Ven-Sigueme

5 de Marzo 2017

¡VEN, SIGUEME!

Marcos 1:16-20
Por Alma Flores

“Andando junto al mar de Galilea, vio a Simón y Andrés su hermano, que echaban la red en el mar; porque eran pescadores. Y les dijo Jesús: Venid en pos de mí, y haré que seáis pescadores de hombres. Y dejando luego sus redes, le siguieron. Pasando de allí un poco más adelante, vio a Jacobo hijo de Zebedeo, y a Juan su hermano, también ellos en la barca, que remendaban las redes. Y luego los llamó; y dejando a su padre Zebedeo en la barca con los dos jornaleros, le siguieron” (Marcos 1:16-20).

¿Qué harías si en este momento Jesús caminara hacia ti y te dijera “ven y sígueme”? Él no te está diciendo donde o cómo va a terminar esto; sin embargo, Él te está extendiendo una invitación a la cual es necesario responder.

Cuando Jesús llama, nos llama tal como somos.
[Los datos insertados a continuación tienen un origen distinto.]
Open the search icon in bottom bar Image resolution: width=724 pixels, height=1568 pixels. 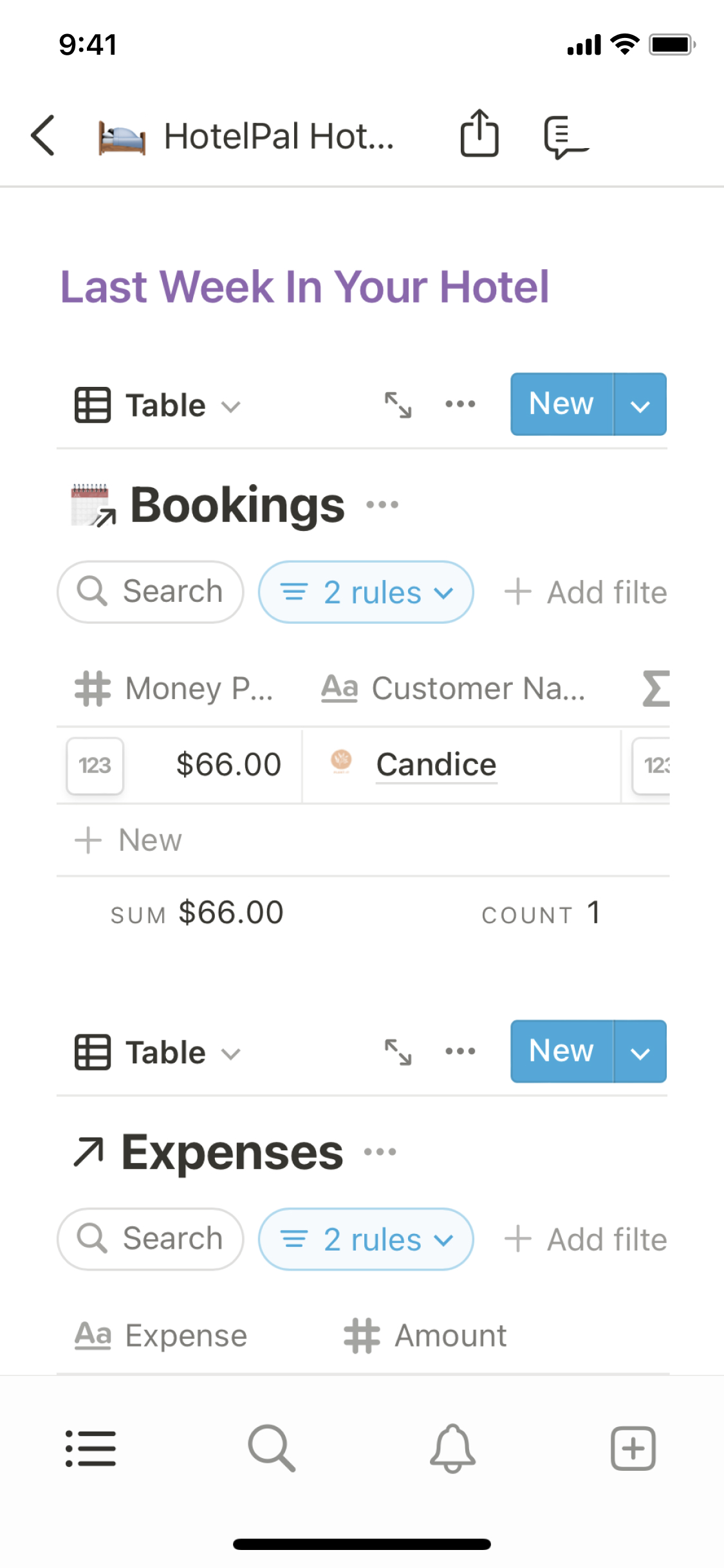click(272, 1448)
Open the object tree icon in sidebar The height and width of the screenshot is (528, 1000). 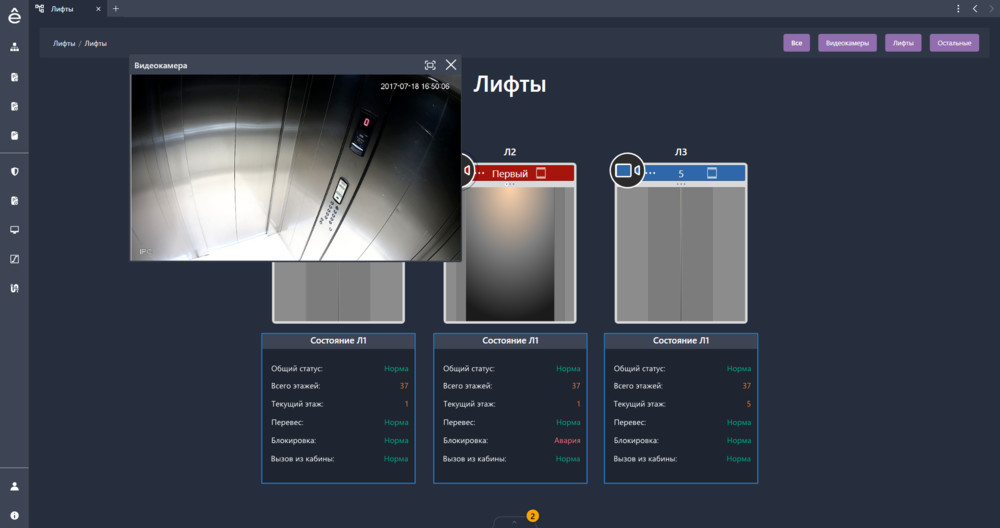[x=14, y=47]
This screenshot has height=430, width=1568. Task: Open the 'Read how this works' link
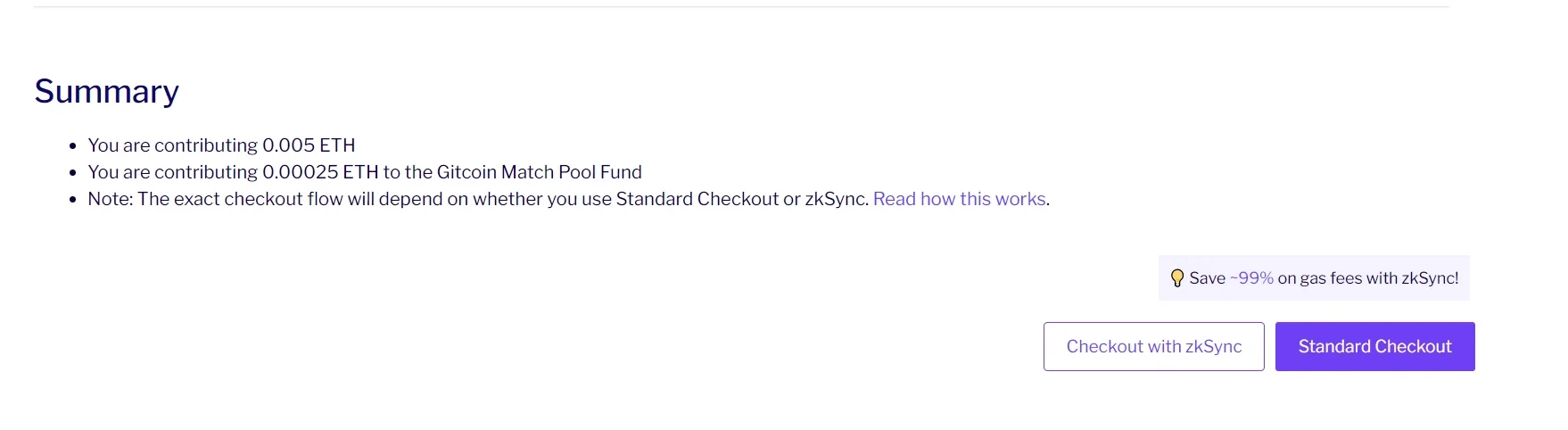pyautogui.click(x=959, y=199)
El llamado que Él extiende es un llamado personal y único. El interés de Dios primeramente es para transformarnos, luego para enseñarnos y finalmente para usarnos.

Cuando Jesús llamó a estos cuatro pescadores, ellos tuvieron que dejar su trabajo, su negocio, y aún a sus padres (vs.18, 20), pues ellos fueron llamados a un llamado especial.
Seguir a Jesús es el anhelo de muchas personas, sin embargo, esto requiere que estemos dispuestos a pagar el precio. Este llamado comienza cuando nos rendimos a Él y luego determinarnos a seguirle con perseverancia.

Los resultados de su decisión a seguirle son eternos. ¿Por qué eternos? Porque nuestra respuesta…
• Marca un cambio en nuestra existencia.
• Afecta positivamente el presente.
• Asegura la eternidad en su presencia.

Seguir a Jesús no es fácil porque surgirán dificultades y hasta oposición, pero si vamos de su mano tendremos la fortaleza necesaria para vencer. Sin olvidar que la decisión de seguirle debe nacer en el corazón y no a base de emociones.

Para seguir a Jesús es necesario que nos movamos tomados de su mano. No habrá dificultad, oposición, o ataque que no podamos vencer. Mediante Jesús tenemos la victoria, Él nos ayuda, nos guía y nos fortalece.

Si has sido llamado por Jesús el Señor a emprender este proceso maravilloso de transformación personal y espiritual, ¡adelante! Ve y síguelo. No te sueltes de su mano por ningún motivo, aunque tengas que dejar muchas cosas a un lado para servirle, al final de todo Él se encarga de recompensarnos. De todos modos, servir a Dios constituye un enorme privilegio. Sé que esto es cierto pues lo he experimentado en mi propia vida.